The book will be available on June 1, 2011 through Beaver’s Pond Books. To find out more about This Much I Can Tell You visit: www.mnchurches.org/refugeestories.

Sunday, February 27, 2011

It’s a great fight song: “On Wisconsin, On Wisconsin…”

Feb. 26, Madison rally of 70-100,000 demonstrators, tennisforum.com

I’m not from the Badger State, but when I played the snare drum in my high school band back in Ohio years ago, “On Wisconsin” was one of our favorite marching tunes. I just looked up the lyrics and was reminded that it’s a great fight song.

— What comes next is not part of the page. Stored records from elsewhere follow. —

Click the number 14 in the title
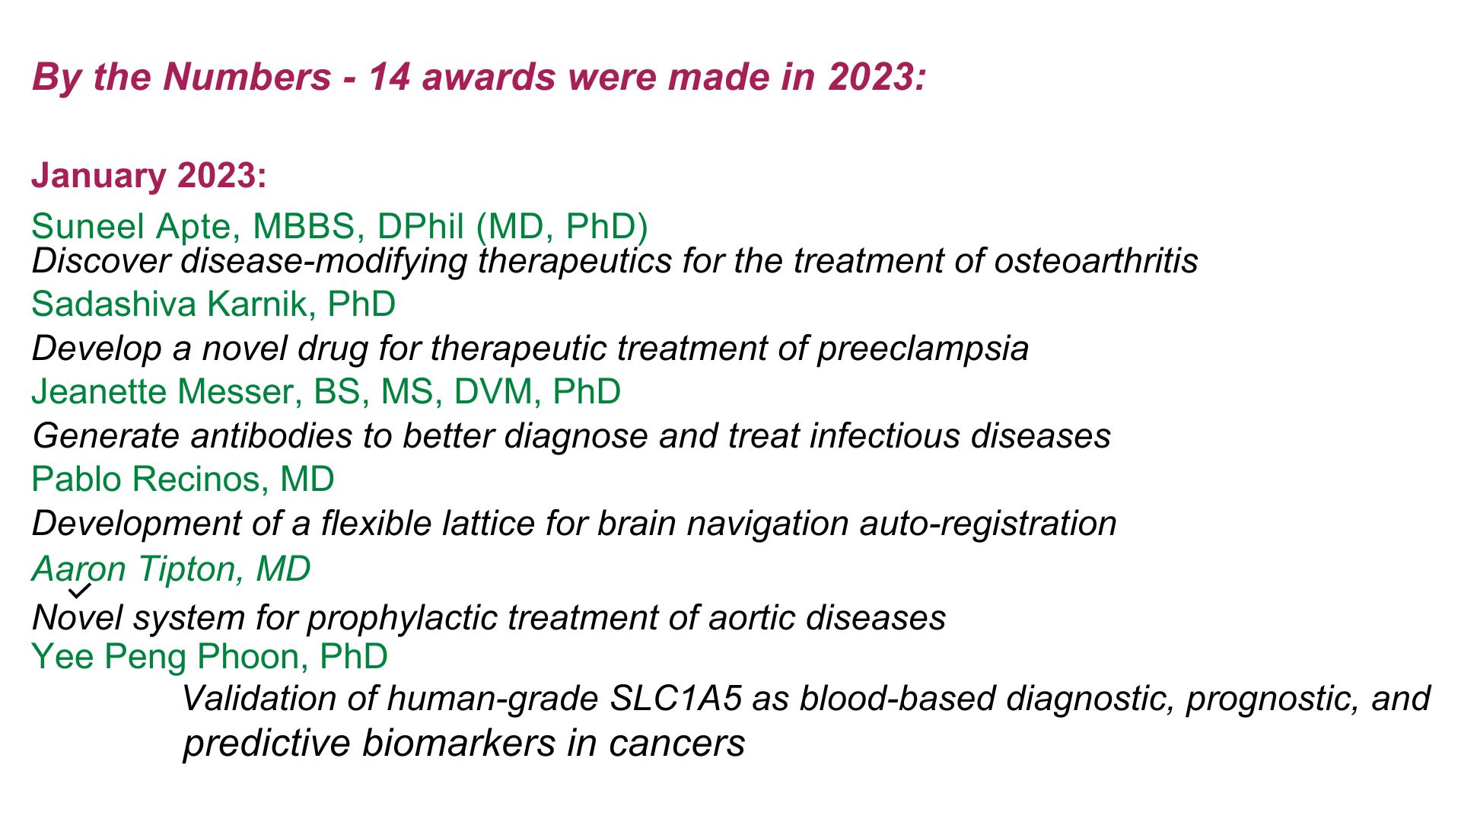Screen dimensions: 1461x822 pyautogui.click(x=389, y=78)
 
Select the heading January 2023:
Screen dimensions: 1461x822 pyautogui.click(x=149, y=176)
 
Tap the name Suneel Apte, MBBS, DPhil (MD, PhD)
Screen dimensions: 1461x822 pyautogui.click(x=339, y=227)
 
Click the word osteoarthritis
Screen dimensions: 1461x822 pyautogui.click(x=1096, y=261)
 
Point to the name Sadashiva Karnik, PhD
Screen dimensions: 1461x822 pyautogui.click(x=213, y=304)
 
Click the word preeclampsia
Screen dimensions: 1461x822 pyautogui.click(x=922, y=349)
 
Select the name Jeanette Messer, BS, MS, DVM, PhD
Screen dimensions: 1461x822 pyautogui.click(x=326, y=392)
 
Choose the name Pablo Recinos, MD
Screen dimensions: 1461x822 pyautogui.click(x=183, y=480)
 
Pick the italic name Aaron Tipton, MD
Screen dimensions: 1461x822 pyautogui.click(x=171, y=569)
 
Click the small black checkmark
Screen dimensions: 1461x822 pyautogui.click(x=80, y=590)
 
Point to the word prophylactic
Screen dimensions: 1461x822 pyautogui.click(x=403, y=618)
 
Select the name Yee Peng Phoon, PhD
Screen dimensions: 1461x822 pyautogui.click(x=209, y=657)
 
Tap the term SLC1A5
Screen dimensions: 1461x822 pyautogui.click(x=676, y=699)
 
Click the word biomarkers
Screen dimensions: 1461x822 pyautogui.click(x=459, y=744)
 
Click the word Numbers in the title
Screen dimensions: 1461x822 pyautogui.click(x=247, y=78)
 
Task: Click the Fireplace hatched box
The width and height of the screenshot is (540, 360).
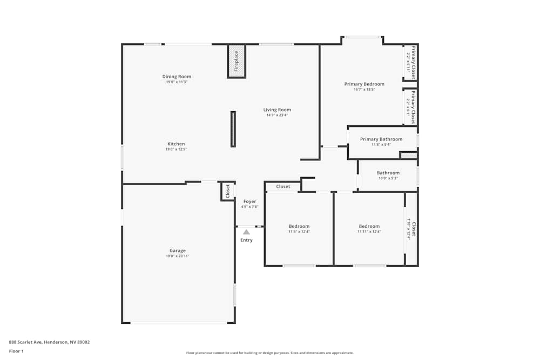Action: [x=237, y=62]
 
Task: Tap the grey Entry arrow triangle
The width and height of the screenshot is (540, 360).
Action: [x=246, y=232]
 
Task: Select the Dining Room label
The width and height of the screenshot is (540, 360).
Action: [x=177, y=77]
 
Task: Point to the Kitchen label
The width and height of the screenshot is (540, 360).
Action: [x=176, y=144]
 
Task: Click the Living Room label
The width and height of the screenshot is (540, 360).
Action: [x=277, y=110]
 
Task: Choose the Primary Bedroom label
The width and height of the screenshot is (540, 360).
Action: [x=364, y=84]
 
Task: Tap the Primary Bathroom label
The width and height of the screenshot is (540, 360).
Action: [x=381, y=139]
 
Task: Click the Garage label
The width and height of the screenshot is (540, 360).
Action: [x=178, y=250]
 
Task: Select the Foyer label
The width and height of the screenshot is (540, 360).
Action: [x=249, y=201]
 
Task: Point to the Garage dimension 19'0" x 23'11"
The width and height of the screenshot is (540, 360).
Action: [x=178, y=256]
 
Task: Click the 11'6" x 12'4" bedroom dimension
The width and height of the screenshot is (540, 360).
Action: [x=299, y=232]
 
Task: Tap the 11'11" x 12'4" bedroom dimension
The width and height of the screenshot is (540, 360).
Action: [x=369, y=232]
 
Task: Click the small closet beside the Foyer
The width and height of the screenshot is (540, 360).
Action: [x=227, y=191]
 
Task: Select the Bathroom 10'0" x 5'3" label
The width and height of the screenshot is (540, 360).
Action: [x=388, y=173]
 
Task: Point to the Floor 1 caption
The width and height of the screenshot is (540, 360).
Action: [x=16, y=351]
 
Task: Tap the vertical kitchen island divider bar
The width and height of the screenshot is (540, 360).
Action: [x=233, y=129]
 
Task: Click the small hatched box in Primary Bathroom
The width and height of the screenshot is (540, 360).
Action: [x=408, y=155]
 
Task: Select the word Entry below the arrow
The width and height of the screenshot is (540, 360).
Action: [x=246, y=240]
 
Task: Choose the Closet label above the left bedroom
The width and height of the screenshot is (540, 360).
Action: [x=283, y=187]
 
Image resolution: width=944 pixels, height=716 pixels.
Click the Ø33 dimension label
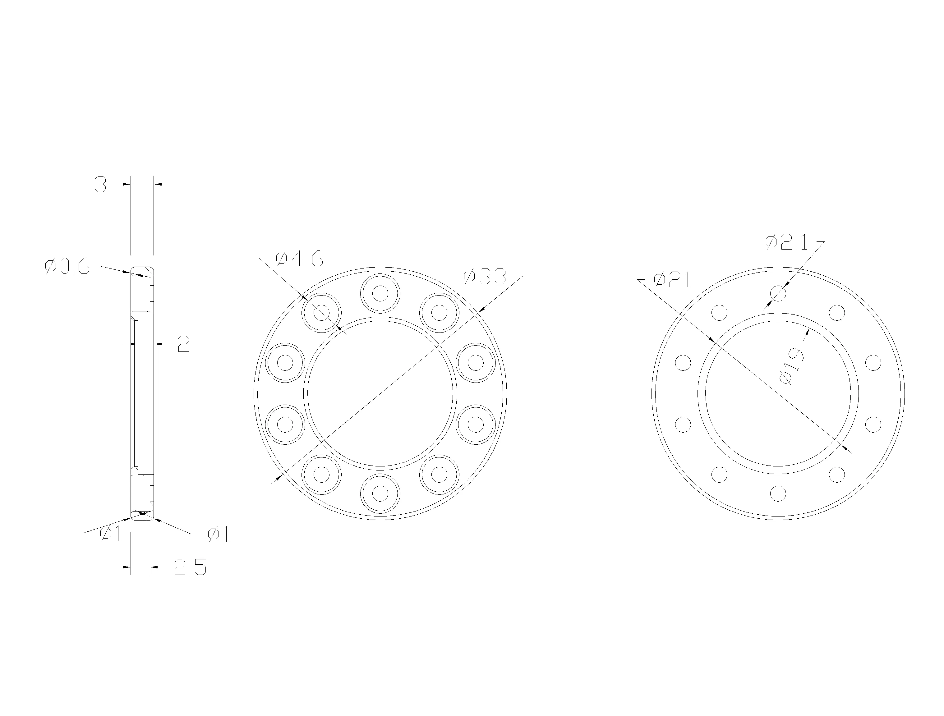click(x=485, y=277)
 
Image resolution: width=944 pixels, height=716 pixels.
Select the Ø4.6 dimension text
click(x=299, y=259)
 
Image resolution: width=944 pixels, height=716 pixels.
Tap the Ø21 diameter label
click(x=672, y=280)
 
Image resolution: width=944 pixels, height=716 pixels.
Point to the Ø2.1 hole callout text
click(x=786, y=242)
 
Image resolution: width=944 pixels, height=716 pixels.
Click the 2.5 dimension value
click(x=190, y=567)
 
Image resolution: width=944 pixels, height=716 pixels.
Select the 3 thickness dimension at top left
click(x=100, y=184)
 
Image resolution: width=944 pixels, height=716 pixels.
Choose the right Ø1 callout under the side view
click(x=219, y=535)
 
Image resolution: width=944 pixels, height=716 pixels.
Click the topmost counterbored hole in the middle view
click(x=380, y=293)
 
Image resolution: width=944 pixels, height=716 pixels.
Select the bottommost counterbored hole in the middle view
click(x=380, y=493)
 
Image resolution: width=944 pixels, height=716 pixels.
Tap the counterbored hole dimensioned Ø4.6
click(x=321, y=313)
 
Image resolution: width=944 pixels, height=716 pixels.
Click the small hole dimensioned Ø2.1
click(x=778, y=293)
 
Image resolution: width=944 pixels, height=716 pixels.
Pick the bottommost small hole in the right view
click(x=778, y=493)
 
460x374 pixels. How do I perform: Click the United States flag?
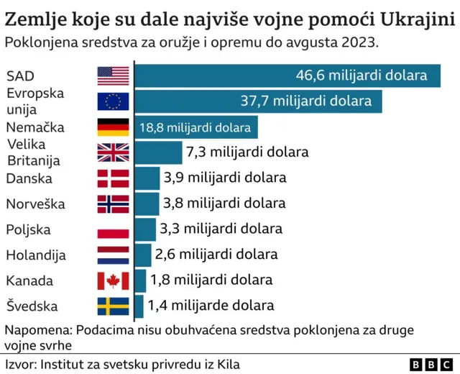[113, 76]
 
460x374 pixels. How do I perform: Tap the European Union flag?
[113, 101]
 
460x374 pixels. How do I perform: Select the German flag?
[113, 127]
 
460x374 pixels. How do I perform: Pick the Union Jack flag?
[113, 152]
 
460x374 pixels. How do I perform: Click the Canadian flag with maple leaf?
[113, 280]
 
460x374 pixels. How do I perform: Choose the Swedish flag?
[113, 306]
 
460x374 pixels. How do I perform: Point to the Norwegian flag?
[113, 204]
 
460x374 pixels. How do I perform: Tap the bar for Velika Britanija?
[159, 152]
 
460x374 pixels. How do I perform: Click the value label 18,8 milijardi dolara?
[195, 128]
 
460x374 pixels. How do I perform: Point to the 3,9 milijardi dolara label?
[224, 178]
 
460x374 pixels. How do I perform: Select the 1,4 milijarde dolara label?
[211, 306]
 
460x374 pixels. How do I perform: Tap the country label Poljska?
[28, 229]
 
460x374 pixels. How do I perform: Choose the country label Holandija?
[36, 255]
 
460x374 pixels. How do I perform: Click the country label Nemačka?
[35, 127]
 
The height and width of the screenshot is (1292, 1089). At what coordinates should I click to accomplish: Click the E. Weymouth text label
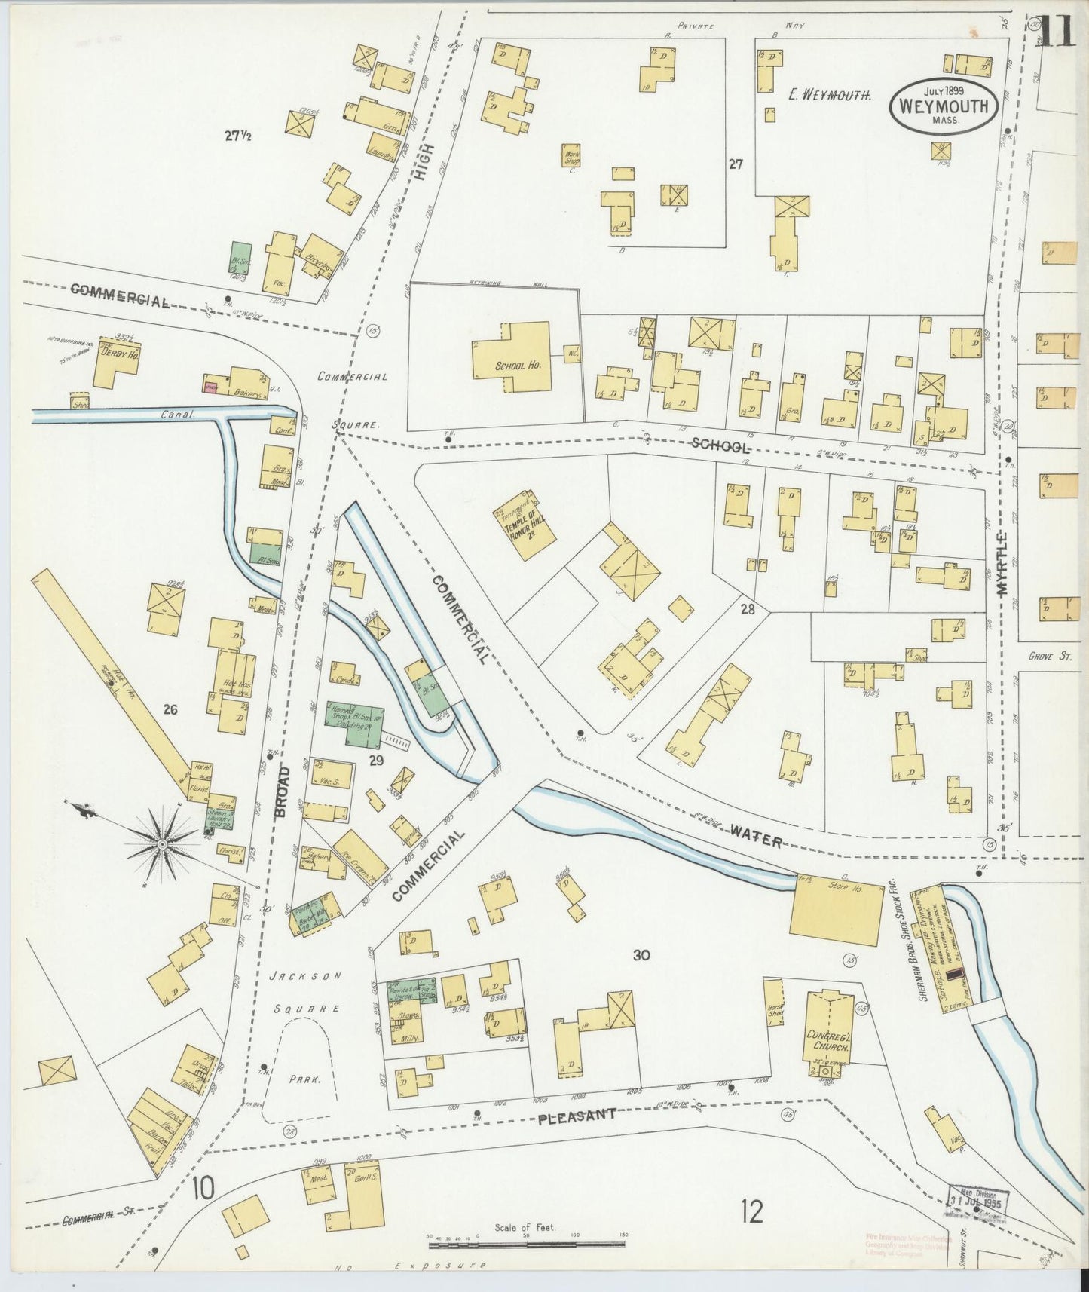829,95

And those Wisconsin folks are not giving up the fight these days against their over-reaching amateur governor, Scott Walker; just today, they held their biggest rally yet with a turn out of more than 70,000.

The Washington Post’s Dana Milbank nailed Walker today in his op-ed titled Scott Walker’s Unprincipled Rigidity.

Milbank writes: 

"He's not one of us."

That phrase, uttered in the fourth minute of what Scott Walker believed to be a private phone conversation, tells you everything you need to know about the rookie governor of Wisconsin.
Walker thought he was talking to a patron, conservative billionaire David Koch, but thanks to the amateurish management that seems to be a hallmark of his governorship, he was instead being punked by an impostor from a liberal Web site.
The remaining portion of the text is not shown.